Sen. Ben Nelson, who fostered the ethanol business in its formative years when he was the Nebraska governor, also applauded the EPA decision.

“The number of Nebraska jobs will grow, the air will be cleaner and America will be less dependent on foreign oil,” he said.

Nelson said Nebraska produces 2 billion gallons of ethanol a year out of the nation’s annual production of 13 billion gallon.

Nelson said the indirect impact of the ethanol industry has created over 3,000 jobs and $3 billion in economic activity in Nebraska, citing a study by the Nebraska Public Power District.

Corn farmers are excited about the announcement.

The ethanol industry is reaching market saturation at E10, said Kelly Brunkhorst, director of research for the Nebraska Corn Board.

The Nebraska Corn Board offers grants to gas station owners to install blender pumps and offer higher ethanol blends to motorists who drive flex-fuel vehicles.

“Blender pumps will also allow station owners to easily offer both E10 and E15 fuel options when the time is right to do so,” Brunkhorst said.

E15 and blender pumps will help the United States reduce its dependence on foreign oil and utilize cleaner, renewable fuels, goals set out as part of the renewable fuels standard (RFS).
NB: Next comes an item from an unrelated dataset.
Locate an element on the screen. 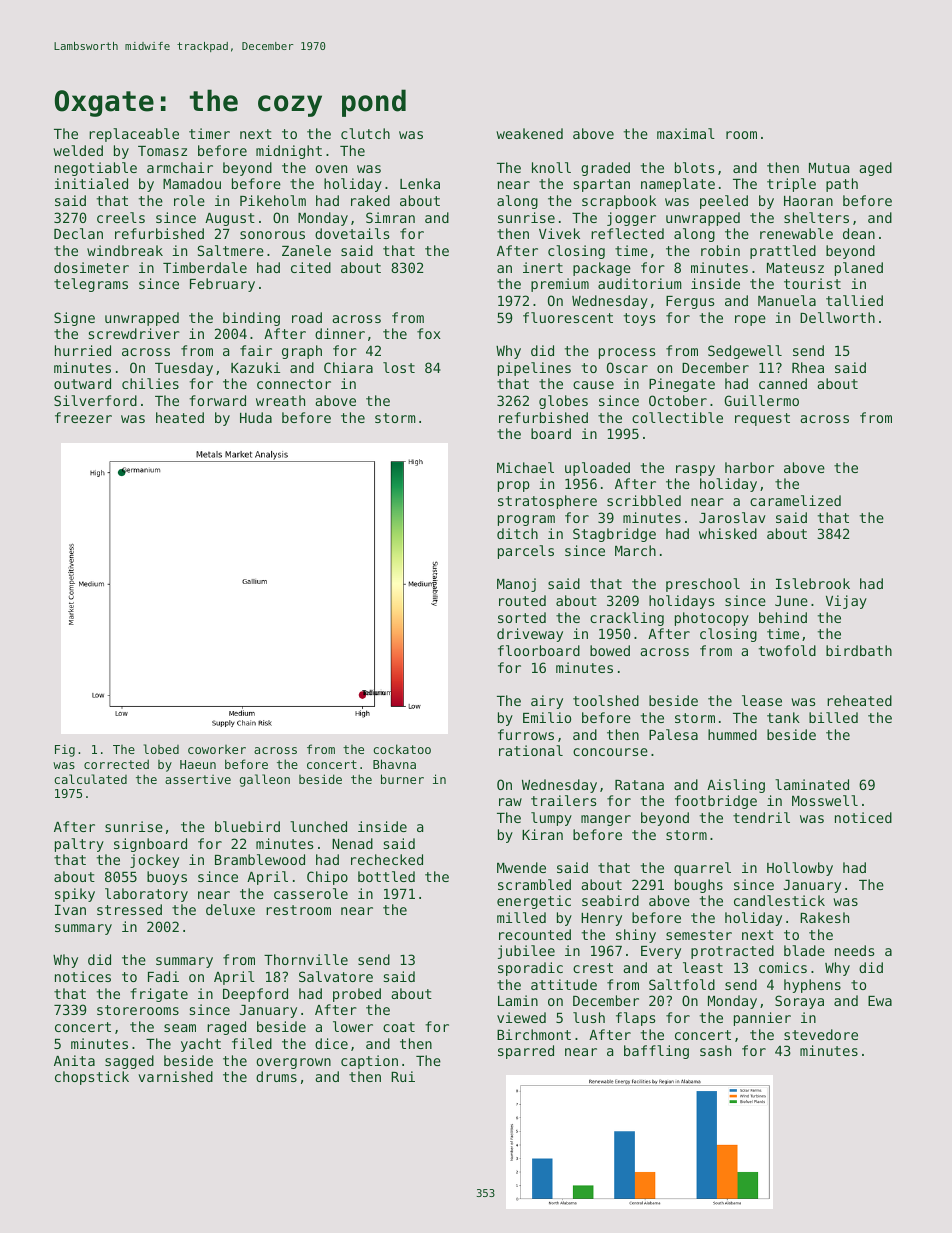  Rhea is located at coordinates (808, 367).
Established through the Energy Independence and Security Act of 2007, the RFS increases the amount of renewable fuels available in the fuel supply each year.

Natural gas too

Nelson is praising the Metropolitan Utilities District (MUD) of Omaha for establishing two Compressed Natural Gas filling stations in Omaha, with the help of federal stimulus money.
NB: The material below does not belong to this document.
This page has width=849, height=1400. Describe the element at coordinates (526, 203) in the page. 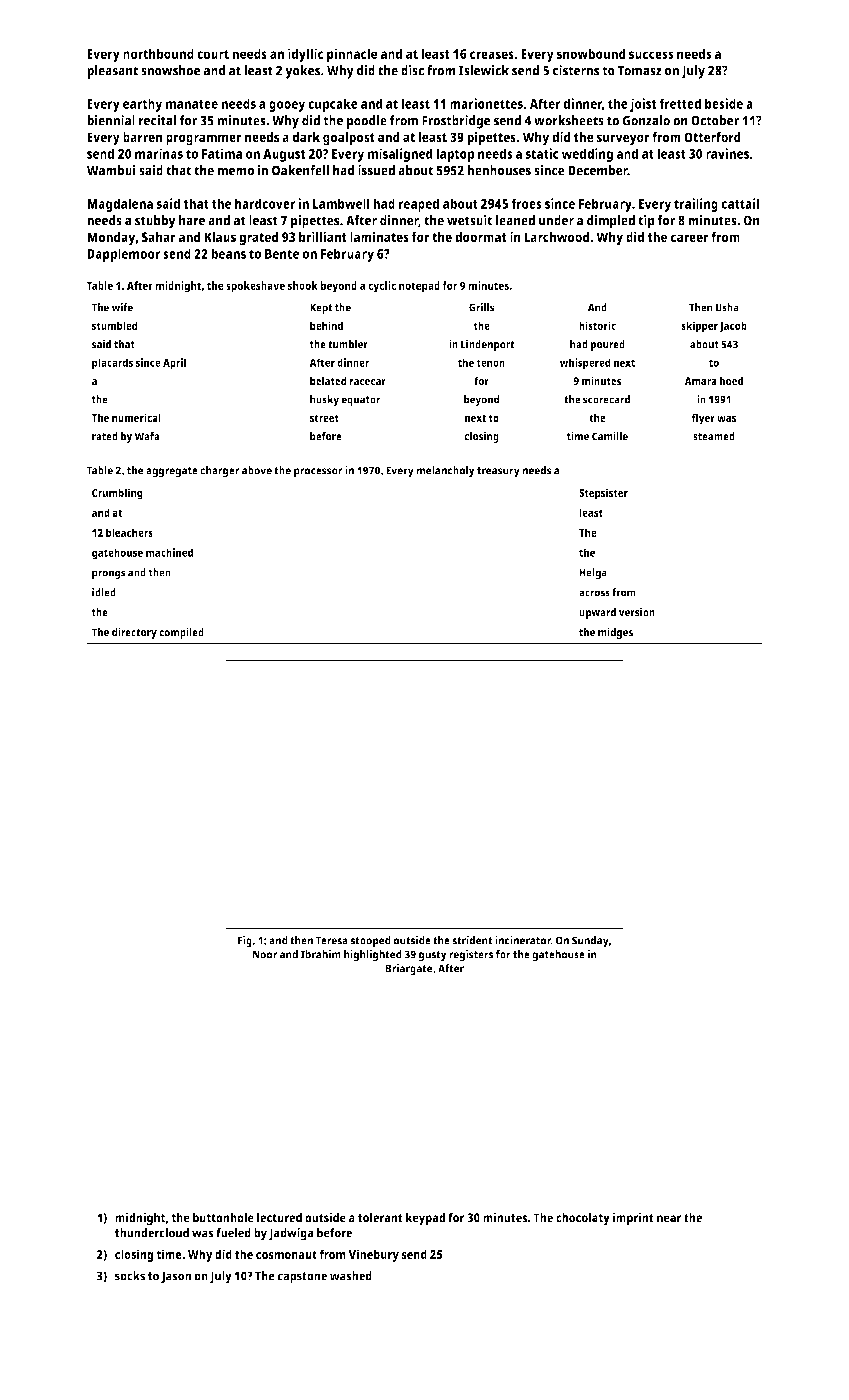

I see `froes` at that location.
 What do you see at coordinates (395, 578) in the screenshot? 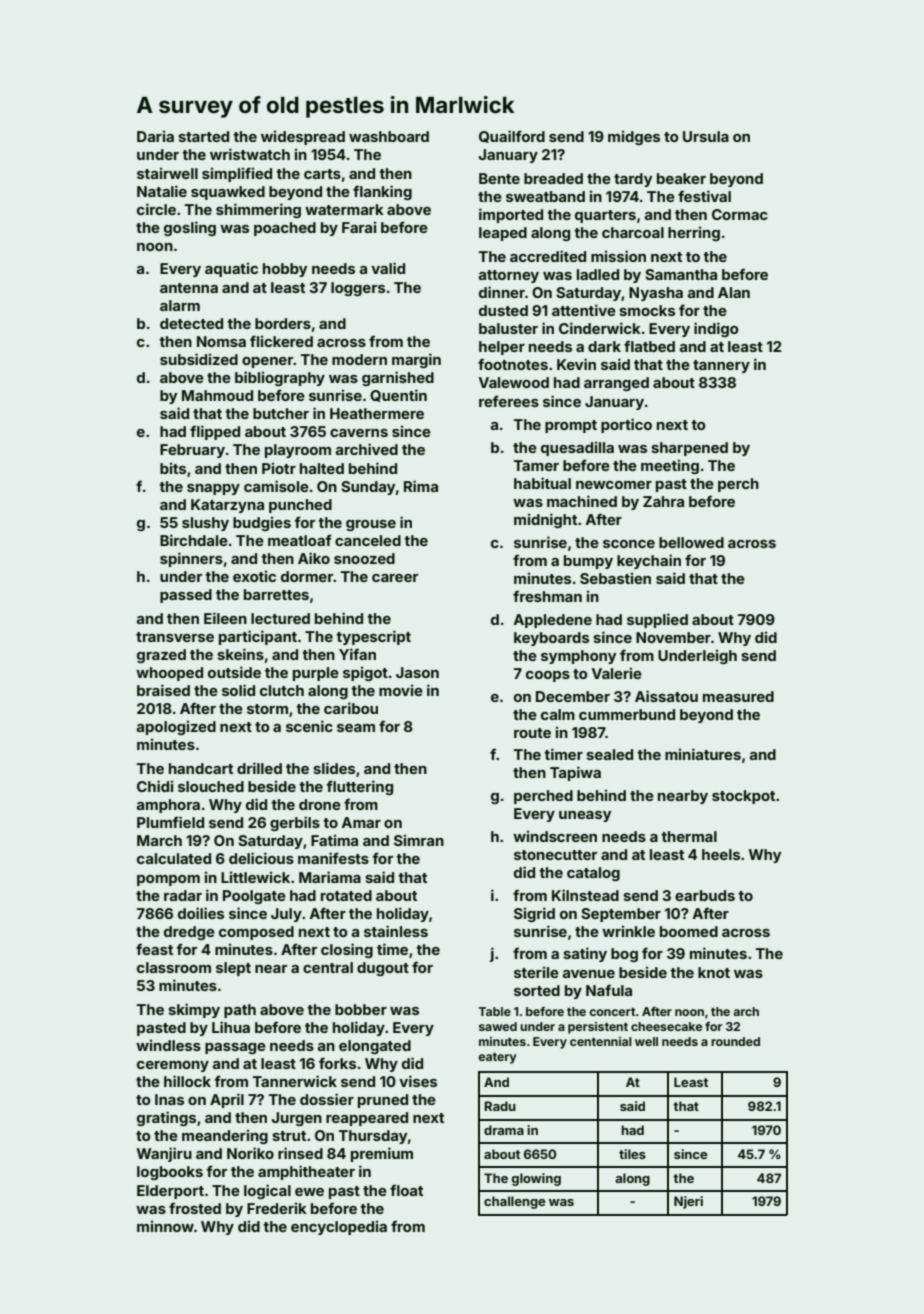
I see `career` at bounding box center [395, 578].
Natural gas is a practical, inexpensive fuel that causes less pollution, Nelson said.

“It is a definite part of the mix America needs in our battle to be energy self sufficient,” he said. “It’s good to see federal stimulus dollars creating Nebraska jobs and economic development for our future from this abundant source of American energy.

The two stations to be built will be at 63rd and Center and 54th and L Streets in Omaha.

MUD will build them using a $2.2 million loan at 2.5 percent interest, which is funded by the American Recovery and Reinvestment Act, commonly known as the stimulus, through the Nebraska Energy Office.

Compressed Natural Gas sells for the gasoline equivalent of $1.29 per gallon compared with the price of more than $3 per gallon for unleaded, Nelson said.